- [Task to complete]
Find and return every line of the data that contains the word "will".

- [Task inputs]
= Beginning of Section =

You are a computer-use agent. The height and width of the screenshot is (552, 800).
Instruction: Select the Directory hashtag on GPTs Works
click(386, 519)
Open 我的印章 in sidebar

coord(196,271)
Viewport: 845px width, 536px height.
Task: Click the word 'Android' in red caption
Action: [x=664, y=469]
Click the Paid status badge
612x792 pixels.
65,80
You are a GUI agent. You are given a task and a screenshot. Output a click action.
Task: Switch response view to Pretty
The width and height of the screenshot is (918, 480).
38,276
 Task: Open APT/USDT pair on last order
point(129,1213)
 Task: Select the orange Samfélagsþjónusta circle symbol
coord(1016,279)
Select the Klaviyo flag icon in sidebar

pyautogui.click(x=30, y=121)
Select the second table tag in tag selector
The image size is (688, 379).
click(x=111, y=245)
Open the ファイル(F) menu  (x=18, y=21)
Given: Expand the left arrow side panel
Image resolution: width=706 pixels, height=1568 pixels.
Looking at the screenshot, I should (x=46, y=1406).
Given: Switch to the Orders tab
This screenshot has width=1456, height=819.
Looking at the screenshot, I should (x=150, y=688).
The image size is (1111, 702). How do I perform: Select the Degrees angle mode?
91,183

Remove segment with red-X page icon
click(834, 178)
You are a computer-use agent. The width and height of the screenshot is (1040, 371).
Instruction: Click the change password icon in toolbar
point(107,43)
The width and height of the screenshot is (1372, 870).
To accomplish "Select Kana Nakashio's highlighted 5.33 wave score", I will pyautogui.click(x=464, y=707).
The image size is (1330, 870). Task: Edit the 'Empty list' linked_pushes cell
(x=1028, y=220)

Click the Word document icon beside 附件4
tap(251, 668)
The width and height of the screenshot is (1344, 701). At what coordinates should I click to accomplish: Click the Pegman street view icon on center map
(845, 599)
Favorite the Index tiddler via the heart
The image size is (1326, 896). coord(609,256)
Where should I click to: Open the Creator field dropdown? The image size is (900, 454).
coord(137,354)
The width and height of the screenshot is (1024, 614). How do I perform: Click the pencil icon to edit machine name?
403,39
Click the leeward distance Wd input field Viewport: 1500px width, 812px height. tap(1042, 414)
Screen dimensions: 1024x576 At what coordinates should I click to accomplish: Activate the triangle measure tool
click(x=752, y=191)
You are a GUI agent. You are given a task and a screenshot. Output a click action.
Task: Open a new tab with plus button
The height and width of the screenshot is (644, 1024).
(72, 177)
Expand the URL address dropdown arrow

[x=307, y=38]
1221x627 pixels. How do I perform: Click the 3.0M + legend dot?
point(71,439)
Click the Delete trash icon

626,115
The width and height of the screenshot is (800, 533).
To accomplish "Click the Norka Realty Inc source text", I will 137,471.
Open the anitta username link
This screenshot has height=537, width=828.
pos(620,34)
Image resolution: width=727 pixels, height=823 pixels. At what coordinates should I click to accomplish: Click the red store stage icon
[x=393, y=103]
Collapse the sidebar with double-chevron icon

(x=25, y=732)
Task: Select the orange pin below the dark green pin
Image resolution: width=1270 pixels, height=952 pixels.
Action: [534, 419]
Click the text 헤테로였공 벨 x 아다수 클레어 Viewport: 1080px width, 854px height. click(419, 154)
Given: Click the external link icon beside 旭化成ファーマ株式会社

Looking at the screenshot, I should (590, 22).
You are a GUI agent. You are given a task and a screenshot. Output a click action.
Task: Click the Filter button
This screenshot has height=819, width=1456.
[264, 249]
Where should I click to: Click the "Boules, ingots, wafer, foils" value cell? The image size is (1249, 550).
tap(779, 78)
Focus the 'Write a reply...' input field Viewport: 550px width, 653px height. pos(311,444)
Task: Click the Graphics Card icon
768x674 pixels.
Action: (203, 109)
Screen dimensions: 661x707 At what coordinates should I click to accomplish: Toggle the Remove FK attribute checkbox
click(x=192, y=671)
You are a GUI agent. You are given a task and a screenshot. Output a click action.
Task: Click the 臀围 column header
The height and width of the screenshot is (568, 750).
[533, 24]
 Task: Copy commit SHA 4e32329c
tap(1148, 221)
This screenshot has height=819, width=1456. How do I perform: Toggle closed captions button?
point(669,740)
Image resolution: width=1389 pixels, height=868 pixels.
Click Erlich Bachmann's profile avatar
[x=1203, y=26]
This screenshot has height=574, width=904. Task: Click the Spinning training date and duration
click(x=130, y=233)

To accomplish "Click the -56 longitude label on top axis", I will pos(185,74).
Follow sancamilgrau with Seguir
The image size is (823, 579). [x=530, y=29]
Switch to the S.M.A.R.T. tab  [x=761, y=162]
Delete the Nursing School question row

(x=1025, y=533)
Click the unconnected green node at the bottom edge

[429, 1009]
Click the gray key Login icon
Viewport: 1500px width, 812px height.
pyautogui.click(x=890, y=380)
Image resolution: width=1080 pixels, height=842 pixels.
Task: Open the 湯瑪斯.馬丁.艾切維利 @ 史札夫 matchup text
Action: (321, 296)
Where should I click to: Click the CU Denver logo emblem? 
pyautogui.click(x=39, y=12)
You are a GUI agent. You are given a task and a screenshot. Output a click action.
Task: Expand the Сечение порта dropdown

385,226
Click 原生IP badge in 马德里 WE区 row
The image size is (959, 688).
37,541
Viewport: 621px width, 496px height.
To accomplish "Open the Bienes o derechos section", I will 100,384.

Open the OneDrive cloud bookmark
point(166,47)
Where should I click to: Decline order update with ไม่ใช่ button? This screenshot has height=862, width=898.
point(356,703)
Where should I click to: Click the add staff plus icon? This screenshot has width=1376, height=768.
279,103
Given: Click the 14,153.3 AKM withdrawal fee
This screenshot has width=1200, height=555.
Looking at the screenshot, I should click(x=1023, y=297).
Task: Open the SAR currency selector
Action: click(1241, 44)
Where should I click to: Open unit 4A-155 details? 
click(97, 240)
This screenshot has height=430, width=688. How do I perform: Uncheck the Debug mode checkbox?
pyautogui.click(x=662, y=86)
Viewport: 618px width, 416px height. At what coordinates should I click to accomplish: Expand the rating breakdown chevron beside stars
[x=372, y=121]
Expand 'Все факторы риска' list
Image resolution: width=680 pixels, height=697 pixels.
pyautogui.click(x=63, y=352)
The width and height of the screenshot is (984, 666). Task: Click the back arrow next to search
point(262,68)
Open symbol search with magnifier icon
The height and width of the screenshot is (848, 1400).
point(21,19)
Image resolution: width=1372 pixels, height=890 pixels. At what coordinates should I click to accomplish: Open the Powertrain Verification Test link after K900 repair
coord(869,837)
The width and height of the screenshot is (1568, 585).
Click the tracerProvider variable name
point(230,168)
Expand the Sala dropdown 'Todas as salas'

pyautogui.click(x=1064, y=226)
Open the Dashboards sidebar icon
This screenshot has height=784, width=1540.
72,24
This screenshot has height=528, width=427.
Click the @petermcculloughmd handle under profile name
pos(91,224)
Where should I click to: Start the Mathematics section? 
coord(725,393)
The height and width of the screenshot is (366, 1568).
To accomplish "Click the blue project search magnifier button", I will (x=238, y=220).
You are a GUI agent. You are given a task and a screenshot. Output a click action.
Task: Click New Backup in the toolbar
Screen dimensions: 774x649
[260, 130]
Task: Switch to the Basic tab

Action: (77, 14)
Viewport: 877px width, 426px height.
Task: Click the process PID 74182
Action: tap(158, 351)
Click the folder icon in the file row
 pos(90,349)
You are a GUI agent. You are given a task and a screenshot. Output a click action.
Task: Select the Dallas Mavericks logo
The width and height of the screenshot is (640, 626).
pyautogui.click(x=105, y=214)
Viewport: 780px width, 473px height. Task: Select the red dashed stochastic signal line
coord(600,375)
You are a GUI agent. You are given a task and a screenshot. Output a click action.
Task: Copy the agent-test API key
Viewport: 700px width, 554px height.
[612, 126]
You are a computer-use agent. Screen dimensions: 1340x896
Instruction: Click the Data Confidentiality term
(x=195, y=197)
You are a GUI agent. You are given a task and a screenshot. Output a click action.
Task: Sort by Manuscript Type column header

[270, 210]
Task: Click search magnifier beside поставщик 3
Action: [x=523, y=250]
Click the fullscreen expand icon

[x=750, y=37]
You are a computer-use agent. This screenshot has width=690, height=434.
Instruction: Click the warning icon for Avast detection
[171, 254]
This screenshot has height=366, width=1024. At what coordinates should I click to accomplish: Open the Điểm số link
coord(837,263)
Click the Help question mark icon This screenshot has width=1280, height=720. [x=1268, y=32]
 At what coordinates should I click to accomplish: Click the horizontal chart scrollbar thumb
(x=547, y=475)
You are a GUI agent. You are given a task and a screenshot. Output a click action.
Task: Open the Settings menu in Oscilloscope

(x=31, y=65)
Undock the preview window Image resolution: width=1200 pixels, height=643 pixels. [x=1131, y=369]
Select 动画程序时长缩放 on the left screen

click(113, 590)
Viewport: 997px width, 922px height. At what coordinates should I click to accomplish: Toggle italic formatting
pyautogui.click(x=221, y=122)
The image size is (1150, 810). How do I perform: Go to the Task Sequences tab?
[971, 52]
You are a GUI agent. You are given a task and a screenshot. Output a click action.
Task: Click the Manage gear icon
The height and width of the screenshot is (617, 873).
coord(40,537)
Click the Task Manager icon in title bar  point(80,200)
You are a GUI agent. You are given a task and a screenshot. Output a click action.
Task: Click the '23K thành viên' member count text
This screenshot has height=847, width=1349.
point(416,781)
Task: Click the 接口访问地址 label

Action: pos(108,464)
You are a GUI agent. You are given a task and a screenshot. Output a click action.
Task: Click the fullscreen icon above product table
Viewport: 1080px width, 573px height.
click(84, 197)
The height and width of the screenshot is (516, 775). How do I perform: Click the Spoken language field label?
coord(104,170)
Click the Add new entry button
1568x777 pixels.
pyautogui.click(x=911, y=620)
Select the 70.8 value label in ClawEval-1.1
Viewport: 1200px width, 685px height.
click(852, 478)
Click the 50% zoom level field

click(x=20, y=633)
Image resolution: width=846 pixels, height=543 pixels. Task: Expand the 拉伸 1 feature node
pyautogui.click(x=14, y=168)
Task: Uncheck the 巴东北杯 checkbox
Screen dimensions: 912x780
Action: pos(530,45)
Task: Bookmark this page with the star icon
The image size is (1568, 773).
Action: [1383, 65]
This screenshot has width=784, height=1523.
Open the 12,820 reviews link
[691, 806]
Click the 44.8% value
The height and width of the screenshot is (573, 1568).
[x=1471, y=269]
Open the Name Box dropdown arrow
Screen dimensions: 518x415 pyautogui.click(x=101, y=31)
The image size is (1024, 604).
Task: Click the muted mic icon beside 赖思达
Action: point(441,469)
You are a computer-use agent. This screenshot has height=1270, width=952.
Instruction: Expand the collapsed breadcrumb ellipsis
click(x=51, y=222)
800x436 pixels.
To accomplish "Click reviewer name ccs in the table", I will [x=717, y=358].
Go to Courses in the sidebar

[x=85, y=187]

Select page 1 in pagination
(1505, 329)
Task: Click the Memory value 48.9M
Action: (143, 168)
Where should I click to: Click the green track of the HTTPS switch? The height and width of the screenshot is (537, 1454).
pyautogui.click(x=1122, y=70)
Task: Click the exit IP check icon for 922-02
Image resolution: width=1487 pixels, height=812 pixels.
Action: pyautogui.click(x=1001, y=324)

= End of Section =

- [Final answer]
To accomplish "Select Kana Nakashio's highlighted 5.33 wave score", I will pyautogui.click(x=464, y=707).
To accomplish "Click the Norka Realty Inc source text", I will 137,471.
To accomplish "Click the -56 longitude label on top axis", I will pos(185,74).
To accomplish "Open the Bienes o derechos section", I will 100,384.
To accomplish "Click the blue project search magnifier button", I will (x=238, y=220).
To accomplish "Click reviewer name ccs in the table", I will [x=717, y=358].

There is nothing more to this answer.